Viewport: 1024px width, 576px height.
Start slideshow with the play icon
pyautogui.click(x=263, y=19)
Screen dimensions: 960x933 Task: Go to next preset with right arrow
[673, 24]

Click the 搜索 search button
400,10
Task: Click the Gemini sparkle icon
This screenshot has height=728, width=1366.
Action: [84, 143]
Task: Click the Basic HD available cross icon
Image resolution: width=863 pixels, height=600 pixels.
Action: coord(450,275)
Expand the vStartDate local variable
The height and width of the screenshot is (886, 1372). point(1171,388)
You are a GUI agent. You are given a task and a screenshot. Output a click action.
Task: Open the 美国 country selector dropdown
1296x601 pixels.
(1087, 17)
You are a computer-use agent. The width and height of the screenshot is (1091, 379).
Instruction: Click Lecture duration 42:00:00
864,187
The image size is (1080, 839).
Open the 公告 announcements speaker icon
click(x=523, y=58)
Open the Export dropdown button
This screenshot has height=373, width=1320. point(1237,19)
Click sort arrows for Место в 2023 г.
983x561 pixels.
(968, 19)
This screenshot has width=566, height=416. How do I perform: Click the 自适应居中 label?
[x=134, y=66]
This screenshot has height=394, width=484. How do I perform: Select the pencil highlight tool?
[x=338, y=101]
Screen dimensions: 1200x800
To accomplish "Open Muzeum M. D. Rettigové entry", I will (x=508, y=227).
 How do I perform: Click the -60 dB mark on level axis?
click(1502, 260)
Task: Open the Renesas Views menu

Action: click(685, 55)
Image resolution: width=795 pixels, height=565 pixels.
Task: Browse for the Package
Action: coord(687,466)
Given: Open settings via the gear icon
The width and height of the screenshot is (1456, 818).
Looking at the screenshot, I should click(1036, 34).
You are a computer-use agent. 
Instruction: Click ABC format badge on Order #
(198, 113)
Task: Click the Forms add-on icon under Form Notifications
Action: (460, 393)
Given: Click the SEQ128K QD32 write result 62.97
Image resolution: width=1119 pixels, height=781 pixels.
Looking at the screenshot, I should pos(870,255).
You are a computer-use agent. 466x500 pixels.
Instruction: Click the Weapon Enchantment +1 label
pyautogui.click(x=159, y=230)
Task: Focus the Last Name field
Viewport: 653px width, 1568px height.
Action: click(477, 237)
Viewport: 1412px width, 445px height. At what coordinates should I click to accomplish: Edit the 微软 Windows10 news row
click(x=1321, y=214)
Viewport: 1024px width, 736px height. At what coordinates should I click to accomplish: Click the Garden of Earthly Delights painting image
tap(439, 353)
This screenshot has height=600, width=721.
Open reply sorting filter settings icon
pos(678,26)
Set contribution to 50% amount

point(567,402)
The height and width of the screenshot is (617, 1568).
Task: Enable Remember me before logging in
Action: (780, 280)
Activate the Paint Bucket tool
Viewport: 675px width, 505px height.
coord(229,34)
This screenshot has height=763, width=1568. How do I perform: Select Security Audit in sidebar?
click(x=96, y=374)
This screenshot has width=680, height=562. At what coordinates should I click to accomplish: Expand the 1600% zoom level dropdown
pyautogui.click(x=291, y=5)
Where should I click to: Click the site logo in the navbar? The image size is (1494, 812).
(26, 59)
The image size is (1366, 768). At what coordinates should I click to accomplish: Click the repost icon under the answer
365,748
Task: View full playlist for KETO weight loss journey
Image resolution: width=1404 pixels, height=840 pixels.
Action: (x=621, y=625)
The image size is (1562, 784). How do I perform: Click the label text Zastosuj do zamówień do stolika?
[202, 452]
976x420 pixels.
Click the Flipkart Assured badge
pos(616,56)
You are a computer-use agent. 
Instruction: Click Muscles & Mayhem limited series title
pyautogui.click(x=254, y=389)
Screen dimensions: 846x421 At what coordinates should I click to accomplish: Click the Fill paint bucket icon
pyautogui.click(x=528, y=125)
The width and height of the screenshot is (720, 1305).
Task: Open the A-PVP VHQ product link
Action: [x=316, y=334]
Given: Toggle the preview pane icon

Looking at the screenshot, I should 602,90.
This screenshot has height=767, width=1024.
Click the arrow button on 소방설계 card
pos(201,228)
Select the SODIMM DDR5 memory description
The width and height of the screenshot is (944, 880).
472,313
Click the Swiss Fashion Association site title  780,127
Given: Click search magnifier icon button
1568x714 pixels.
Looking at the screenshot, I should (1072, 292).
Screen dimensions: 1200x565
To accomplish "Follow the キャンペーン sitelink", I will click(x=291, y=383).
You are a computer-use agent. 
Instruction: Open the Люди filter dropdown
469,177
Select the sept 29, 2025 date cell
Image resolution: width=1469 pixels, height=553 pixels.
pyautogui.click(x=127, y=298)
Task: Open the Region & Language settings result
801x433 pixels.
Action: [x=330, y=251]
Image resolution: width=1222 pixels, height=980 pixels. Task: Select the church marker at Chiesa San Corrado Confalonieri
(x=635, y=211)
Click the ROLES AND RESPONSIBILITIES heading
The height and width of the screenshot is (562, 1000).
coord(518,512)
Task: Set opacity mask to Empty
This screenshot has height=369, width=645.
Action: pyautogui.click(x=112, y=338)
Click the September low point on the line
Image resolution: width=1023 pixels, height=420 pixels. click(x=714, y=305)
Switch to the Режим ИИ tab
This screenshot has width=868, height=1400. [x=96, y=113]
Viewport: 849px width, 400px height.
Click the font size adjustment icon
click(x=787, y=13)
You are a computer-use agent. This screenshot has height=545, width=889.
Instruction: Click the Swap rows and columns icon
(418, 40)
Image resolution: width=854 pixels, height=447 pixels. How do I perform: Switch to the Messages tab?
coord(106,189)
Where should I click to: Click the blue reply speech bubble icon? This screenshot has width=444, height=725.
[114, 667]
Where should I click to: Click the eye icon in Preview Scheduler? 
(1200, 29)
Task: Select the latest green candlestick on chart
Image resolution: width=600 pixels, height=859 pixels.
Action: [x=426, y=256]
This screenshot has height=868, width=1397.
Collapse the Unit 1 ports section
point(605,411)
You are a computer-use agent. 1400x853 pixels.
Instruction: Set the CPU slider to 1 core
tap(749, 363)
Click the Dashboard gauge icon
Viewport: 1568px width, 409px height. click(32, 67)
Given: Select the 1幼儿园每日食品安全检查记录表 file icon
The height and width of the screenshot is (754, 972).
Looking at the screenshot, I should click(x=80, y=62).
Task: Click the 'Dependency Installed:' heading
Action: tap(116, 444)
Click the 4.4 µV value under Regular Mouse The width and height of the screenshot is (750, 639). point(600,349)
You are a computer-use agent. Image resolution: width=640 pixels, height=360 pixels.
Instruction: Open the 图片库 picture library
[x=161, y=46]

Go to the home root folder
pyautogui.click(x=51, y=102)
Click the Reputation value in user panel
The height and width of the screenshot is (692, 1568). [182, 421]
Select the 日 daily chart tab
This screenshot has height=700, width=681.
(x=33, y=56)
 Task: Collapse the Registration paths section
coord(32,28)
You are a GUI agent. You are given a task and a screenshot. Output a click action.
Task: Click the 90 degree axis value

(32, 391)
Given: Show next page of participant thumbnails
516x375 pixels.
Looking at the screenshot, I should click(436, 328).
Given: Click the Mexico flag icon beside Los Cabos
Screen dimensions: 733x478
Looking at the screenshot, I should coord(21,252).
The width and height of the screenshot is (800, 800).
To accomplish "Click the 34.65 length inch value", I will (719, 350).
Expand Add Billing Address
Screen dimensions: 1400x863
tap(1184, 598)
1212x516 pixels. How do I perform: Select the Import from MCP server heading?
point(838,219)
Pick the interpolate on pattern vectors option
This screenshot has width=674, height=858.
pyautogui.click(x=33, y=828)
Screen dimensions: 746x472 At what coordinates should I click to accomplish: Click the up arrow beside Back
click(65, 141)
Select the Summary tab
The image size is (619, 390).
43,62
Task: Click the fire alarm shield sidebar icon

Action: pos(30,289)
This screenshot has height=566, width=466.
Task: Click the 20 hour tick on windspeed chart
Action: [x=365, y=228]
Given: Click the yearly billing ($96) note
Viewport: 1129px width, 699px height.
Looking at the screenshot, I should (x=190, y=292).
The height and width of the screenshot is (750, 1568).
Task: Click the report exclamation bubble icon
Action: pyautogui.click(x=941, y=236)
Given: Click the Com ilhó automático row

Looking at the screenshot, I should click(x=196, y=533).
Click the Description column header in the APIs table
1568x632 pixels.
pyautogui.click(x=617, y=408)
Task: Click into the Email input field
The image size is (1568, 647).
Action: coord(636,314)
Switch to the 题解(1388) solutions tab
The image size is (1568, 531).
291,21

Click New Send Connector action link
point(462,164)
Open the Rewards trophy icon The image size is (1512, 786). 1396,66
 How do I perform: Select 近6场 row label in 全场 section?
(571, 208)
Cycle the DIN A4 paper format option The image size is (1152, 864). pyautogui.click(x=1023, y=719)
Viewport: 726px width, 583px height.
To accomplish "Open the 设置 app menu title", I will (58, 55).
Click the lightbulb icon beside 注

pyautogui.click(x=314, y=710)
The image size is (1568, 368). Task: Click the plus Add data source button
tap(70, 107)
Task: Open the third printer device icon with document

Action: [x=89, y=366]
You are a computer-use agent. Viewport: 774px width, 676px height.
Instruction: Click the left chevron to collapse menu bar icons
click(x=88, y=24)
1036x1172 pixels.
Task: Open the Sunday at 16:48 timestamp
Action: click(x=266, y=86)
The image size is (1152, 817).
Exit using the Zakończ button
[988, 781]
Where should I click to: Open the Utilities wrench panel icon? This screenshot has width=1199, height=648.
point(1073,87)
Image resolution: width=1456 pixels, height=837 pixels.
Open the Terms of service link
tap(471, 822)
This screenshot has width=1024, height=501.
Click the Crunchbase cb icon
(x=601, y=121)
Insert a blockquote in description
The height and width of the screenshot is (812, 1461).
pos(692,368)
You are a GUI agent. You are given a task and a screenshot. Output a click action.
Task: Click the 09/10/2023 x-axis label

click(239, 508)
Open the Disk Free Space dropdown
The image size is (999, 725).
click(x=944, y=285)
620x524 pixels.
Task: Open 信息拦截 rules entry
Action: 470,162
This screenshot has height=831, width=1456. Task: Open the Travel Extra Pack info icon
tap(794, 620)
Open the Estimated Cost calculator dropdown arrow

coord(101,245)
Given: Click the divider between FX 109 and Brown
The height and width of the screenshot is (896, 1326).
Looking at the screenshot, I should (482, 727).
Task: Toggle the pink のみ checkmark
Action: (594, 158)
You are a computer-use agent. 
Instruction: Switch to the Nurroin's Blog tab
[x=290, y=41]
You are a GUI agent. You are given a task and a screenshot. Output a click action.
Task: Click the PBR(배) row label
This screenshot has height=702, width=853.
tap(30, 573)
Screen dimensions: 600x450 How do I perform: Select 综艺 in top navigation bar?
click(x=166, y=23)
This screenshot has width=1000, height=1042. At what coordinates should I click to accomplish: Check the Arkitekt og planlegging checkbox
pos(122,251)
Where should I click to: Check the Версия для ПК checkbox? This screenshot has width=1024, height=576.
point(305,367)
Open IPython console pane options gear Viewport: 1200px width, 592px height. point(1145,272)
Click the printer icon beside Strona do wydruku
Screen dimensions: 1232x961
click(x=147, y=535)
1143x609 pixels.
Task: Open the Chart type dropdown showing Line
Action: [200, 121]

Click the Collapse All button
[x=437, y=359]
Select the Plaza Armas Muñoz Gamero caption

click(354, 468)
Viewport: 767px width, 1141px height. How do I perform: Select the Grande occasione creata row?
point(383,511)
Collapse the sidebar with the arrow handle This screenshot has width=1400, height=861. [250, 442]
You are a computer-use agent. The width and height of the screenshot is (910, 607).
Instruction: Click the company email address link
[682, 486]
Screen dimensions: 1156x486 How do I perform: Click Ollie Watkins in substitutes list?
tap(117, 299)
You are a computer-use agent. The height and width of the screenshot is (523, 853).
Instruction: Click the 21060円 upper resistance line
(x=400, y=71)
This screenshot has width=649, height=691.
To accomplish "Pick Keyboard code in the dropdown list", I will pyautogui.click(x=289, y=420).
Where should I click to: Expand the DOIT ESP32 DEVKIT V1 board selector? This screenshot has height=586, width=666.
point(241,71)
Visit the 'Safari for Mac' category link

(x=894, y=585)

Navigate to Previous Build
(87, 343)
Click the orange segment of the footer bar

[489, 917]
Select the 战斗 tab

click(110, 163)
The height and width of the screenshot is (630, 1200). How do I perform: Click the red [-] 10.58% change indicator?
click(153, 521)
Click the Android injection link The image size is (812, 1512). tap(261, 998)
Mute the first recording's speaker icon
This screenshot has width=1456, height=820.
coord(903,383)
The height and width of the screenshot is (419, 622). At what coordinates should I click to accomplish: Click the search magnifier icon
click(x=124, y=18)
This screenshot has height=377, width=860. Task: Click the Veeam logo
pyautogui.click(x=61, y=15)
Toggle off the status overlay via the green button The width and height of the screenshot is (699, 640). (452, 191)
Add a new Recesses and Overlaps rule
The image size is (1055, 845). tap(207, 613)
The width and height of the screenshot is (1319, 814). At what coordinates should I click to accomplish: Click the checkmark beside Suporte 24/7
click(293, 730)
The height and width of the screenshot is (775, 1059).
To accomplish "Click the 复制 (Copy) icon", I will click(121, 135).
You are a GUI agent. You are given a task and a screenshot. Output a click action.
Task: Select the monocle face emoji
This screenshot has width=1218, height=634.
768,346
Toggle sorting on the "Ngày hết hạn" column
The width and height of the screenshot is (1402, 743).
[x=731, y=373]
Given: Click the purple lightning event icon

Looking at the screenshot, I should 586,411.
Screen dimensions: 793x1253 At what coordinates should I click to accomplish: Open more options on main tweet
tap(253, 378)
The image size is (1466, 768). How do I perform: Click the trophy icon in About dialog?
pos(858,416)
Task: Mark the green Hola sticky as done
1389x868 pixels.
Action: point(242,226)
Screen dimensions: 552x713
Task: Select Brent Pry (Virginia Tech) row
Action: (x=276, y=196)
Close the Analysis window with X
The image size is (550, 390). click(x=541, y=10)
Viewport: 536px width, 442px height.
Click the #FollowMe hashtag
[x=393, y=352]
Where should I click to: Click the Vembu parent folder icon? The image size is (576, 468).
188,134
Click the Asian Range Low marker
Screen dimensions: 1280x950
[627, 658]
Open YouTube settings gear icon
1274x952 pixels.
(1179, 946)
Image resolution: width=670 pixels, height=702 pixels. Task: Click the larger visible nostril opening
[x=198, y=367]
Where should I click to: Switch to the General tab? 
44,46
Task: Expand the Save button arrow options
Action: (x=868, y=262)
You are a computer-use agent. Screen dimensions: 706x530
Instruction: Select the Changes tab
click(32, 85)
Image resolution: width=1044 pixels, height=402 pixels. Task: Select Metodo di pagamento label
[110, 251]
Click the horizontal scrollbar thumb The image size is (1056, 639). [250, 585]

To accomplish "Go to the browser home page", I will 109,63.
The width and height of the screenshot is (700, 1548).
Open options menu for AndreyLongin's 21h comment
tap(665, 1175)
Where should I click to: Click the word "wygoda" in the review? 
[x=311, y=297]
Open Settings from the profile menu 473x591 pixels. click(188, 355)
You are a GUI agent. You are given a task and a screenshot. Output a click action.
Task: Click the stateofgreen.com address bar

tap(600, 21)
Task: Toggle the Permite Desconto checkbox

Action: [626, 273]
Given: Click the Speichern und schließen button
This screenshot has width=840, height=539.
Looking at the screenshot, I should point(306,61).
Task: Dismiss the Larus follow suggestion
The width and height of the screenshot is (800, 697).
━━━━━━━━━━
### ACTION ITEM
Your answer should consist of the lines from the material that contain "field".

### WRITTEN SOLUTION
Task: Focus the Last Name field
Task: Click into the Email input field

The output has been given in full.